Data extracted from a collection
============
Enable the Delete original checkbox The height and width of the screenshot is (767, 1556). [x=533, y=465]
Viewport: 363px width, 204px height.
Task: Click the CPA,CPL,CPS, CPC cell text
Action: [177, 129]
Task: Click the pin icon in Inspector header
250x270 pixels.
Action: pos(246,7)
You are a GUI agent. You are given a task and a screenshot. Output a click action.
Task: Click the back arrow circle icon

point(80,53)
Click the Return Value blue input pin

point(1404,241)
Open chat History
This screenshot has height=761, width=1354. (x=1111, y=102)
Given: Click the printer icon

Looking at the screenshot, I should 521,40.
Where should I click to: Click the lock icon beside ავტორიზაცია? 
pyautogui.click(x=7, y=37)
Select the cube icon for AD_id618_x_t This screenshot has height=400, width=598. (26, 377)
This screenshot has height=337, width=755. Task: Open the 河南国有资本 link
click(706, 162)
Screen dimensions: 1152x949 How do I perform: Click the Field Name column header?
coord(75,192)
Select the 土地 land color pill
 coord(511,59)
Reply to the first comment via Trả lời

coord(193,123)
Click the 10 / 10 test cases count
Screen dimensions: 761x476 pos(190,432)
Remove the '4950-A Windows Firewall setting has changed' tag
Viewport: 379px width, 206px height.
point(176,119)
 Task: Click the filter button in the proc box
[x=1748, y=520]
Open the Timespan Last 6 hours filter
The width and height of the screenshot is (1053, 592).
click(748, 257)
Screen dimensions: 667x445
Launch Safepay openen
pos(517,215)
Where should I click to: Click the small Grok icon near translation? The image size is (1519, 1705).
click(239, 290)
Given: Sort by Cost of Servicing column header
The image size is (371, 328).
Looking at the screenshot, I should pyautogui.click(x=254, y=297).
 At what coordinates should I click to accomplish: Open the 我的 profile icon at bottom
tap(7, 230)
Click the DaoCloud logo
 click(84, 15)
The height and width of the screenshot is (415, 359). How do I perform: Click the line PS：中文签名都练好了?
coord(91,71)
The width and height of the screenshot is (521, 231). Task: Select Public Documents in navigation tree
============
◆ **WORK ITEM**
Quote all the records. Keep every word exact.

◆ **WRITTEN SOLUTION**
Enable the Delete original checkbox The height and width of the screenshot is (767, 1556). [x=533, y=465]
Viewport: 363px width, 204px height.
Task: Click the CPA,CPL,CPS, CPC cell text
Action: [177, 129]
Task: Click the pin icon in Inspector header
250x270 pixels.
Action: pos(246,7)
You are a GUI agent. You are given a task and a screenshot. Output a click action.
Task: Click the back arrow circle icon

point(80,53)
Click the Return Value blue input pin

point(1404,241)
Open chat History
This screenshot has height=761, width=1354. (x=1111, y=102)
Given: Click the printer icon

Looking at the screenshot, I should 521,40.
Where should I click to: Click the lock icon beside ავტორიზაცია? 
pyautogui.click(x=7, y=37)
Select the cube icon for AD_id618_x_t This screenshot has height=400, width=598. (26, 377)
This screenshot has height=337, width=755. Task: Open the 河南国有资本 link
click(706, 162)
Screen dimensions: 1152x949 How do I perform: Click the Field Name column header?
coord(75,192)
Select the 土地 land color pill
 coord(511,59)
Reply to the first comment via Trả lời

coord(193,123)
Click the 10 / 10 test cases count
Screen dimensions: 761x476 pos(190,432)
Remove the '4950-A Windows Firewall setting has changed' tag
Viewport: 379px width, 206px height.
point(176,119)
 Task: Click the filter button in the proc box
[x=1748, y=520]
Open the Timespan Last 6 hours filter
The width and height of the screenshot is (1053, 592).
click(748, 257)
Screen dimensions: 667x445
Launch Safepay openen
pos(517,215)
Where should I click to: Click the small Grok icon near translation? The image size is (1519, 1705).
click(239, 290)
Given: Sort by Cost of Servicing column header
The image size is (371, 328).
Looking at the screenshot, I should pyautogui.click(x=254, y=297).
 At what coordinates should I click to accomplish: Open the 我的 profile icon at bottom
tap(7, 230)
Click the DaoCloud logo
 click(84, 15)
The height and width of the screenshot is (415, 359). How do I perform: Click the line PS：中文签名都练好了?
coord(91,71)
The width and height of the screenshot is (521, 231). Task: Select Public Documents in navigation tree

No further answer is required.